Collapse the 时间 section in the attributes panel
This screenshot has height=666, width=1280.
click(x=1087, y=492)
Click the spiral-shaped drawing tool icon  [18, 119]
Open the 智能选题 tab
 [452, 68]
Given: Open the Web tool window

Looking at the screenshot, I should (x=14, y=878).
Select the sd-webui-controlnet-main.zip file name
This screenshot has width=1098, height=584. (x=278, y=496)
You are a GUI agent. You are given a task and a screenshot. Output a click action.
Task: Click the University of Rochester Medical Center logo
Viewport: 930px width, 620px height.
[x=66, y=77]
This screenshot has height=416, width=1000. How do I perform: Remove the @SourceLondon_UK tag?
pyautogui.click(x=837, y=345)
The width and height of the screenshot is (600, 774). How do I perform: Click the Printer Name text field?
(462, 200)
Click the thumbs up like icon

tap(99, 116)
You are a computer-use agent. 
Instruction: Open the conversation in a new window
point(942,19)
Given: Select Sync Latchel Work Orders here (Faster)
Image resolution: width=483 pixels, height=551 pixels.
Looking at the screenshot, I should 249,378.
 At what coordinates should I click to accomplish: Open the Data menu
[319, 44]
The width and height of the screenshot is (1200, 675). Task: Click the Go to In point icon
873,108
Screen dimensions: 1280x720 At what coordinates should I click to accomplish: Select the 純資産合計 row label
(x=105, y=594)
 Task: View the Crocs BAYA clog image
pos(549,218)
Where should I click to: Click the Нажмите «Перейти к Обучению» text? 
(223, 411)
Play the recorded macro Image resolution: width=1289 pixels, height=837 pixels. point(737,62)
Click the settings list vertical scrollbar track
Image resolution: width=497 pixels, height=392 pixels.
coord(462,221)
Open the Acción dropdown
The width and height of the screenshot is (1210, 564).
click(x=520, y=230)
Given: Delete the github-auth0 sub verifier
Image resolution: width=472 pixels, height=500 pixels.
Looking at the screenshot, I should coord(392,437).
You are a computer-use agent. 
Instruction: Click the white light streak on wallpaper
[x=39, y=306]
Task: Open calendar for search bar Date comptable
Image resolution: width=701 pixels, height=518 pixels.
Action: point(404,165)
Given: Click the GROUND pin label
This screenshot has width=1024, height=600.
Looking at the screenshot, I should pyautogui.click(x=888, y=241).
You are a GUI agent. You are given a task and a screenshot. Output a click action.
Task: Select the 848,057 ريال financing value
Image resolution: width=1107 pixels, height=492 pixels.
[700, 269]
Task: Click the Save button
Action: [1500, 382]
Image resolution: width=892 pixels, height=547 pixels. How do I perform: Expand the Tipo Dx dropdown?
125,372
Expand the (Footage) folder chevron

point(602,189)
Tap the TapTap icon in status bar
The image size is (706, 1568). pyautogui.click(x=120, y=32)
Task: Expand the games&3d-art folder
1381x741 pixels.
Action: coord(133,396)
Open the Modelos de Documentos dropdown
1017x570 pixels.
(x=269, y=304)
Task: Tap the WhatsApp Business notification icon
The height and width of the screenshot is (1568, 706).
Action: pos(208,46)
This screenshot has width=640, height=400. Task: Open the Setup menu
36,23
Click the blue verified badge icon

* **Exercise**:
Without leaving anything out, repeat every entry shown above.

* **Result of this task**:
Collapse the 时间 section in the attributes panel
This screenshot has height=666, width=1280.
click(x=1087, y=492)
Click the spiral-shaped drawing tool icon  [18, 119]
Open the 智能选题 tab
 [452, 68]
Given: Open the Web tool window

Looking at the screenshot, I should (x=14, y=878).
Select the sd-webui-controlnet-main.zip file name
This screenshot has width=1098, height=584. (x=278, y=496)
You are a GUI agent. You are given a task and a screenshot. Output a click action.
Task: Click the University of Rochester Medical Center logo
Viewport: 930px width, 620px height.
[x=66, y=77]
This screenshot has height=416, width=1000. How do I perform: Remove the @SourceLondon_UK tag?
pyautogui.click(x=837, y=345)
The width and height of the screenshot is (600, 774). How do I perform: Click the Printer Name text field?
(462, 200)
Click the thumbs up like icon

tap(99, 116)
You are a computer-use agent. 
Instruction: Open the conversation in a new window
point(942,19)
Given: Select Sync Latchel Work Orders here (Faster)
Image resolution: width=483 pixels, height=551 pixels.
Looking at the screenshot, I should 249,378.
 At what coordinates should I click to accomplish: Open the Data menu
[319, 44]
The width and height of the screenshot is (1200, 675). Task: Click the Go to In point icon
873,108
Screen dimensions: 1280x720 At what coordinates should I click to accomplish: Select the 純資産合計 row label
(x=105, y=594)
 Task: View the Crocs BAYA clog image
pos(549,218)
Where should I click to: Click the Нажмите «Перейти к Обучению» text? 
(223, 411)
Play the recorded macro Image resolution: width=1289 pixels, height=837 pixels. point(737,62)
Click the settings list vertical scrollbar track
Image resolution: width=497 pixels, height=392 pixels.
coord(462,221)
Open the Acción dropdown
The width and height of the screenshot is (1210, 564).
click(x=520, y=230)
Given: Delete the github-auth0 sub verifier
Image resolution: width=472 pixels, height=500 pixels.
Looking at the screenshot, I should coord(392,437).
You are a computer-use agent. 
Instruction: Click the white light streak on wallpaper
[x=39, y=306]
Task: Open calendar for search bar Date comptable
Image resolution: width=701 pixels, height=518 pixels.
Action: point(404,165)
Given: Click the GROUND pin label
This screenshot has width=1024, height=600.
Looking at the screenshot, I should pyautogui.click(x=888, y=241).
You are a GUI agent. You are given a task and a screenshot. Output a click action.
Task: Select the 848,057 ريال financing value
Image resolution: width=1107 pixels, height=492 pixels.
[700, 269]
Task: Click the Save button
Action: [1500, 382]
Image resolution: width=892 pixels, height=547 pixels. How do I perform: Expand the Tipo Dx dropdown?
125,372
Expand the (Footage) folder chevron

point(602,189)
Tap the TapTap icon in status bar
The image size is (706, 1568). pyautogui.click(x=120, y=32)
Task: Expand the games&3d-art folder
1381x741 pixels.
Action: coord(133,396)
Open the Modelos de Documentos dropdown
1017x570 pixels.
(x=269, y=304)
Task: Tap the WhatsApp Business notification icon
The height and width of the screenshot is (1568, 706).
Action: pos(208,46)
This screenshot has width=640, height=400. Task: Open the Setup menu
36,23
Click the blue verified badge icon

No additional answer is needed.